Depuis toujours, dans la philosophie du secret bancaire suisse, le secret est levé en cas de fraude fiscale. Il n’en allait toutefois pas de même en cas de soustraction d’impôt, qui selon le droit suisse ne constitue pas un délit, mais une contravention, qui n’est pas de nature à justifier la levée du secret.
La plupart des conventions conclues par la Suisse ne se limitaient pas à sauvegarder le secret bancaire, mais comportaient une clause limitant l’échange de renseignements à ce qui était nécessaire pour l’application de la convention. Il n’était ainsi pas possible pour une administration fiscale étrangère d’obtenir des renseignements de l’administration suisse, pour appliquer la loi fiscale étrangère. C’est ainsi que jusqu’à aujourd’hui, l’administration fiscale belge n’est pas en mesure d’obtenir de la part de l’administration fiscale suisse des renseignements portant sur l’identité des propriétaires belges de biens et d’avoirs en Suisse.
Cependant, dans un Protocole d'entente (« Memorandum of understanding ») à l'accord bilatéral sur la fiscalité de l'épargne, la Suisse s'est engagée à convenir de clauses d'assistance administrative dans le cadre des conventions contre la double imposition passées avec des Etats membres de l'Union Européenne. Ces dispositions prévoient l'échange d'informations en cas de fraude fiscale ou d'infractions équivalentes. Des négociations en ce sens ont pu être menées à terme avec plusieurs Etats de l'Union.

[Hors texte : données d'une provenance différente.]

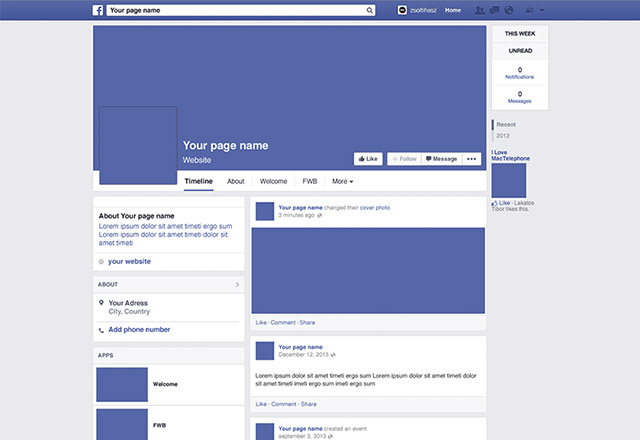Open the Welcome tab
This screenshot has height=440, width=640.
pyautogui.click(x=274, y=181)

La distinction, du moins pour les non-nationaux de Suisse, entre évasion fiscale et fraude fiscale n’est donc malheureusement plus qu’un souvenir…

Le Conseil fédéral de Suisse a décidé de reprendre la norme de l'article 26 du Modèle de convention de l'OCDE et de retirer la réserve relative à cette disposition. Il sera ainsi possible, au cas par cas et en réponse à des demandes concrètes et justifiées, de fournir à d'autres Etats des informations à des fins fiscales, indépendamment de l'existence d'un délit fiscal. Cette décision sera appliquée dans le cadre des conventions bilatérales contre la double imposition.
Les nouvelles conventions signées par la Suisse, outre le fait de déroger au secret bancaire, permettent donc désormais un échange de renseignements pour l’application de la loi étrangère !
On pense toutefois que la Suisse n’opérera pas de manière rétroactive, ni n’acceptera (mais sait-on jamais, au regard de la Directive-Epargne – voyez ci-après) un mécanisme automatique d’échange d’informations. Ce sera du « cas par cas », en réponse à des demandes concrètes et fondées des administrations fiscales étrangères, dans le respect des règles de procédure et du principe de subsidiarité, et uniquement pour les impôts visés par la convention conclue avec le pays dont l’autorité sollicite l’information.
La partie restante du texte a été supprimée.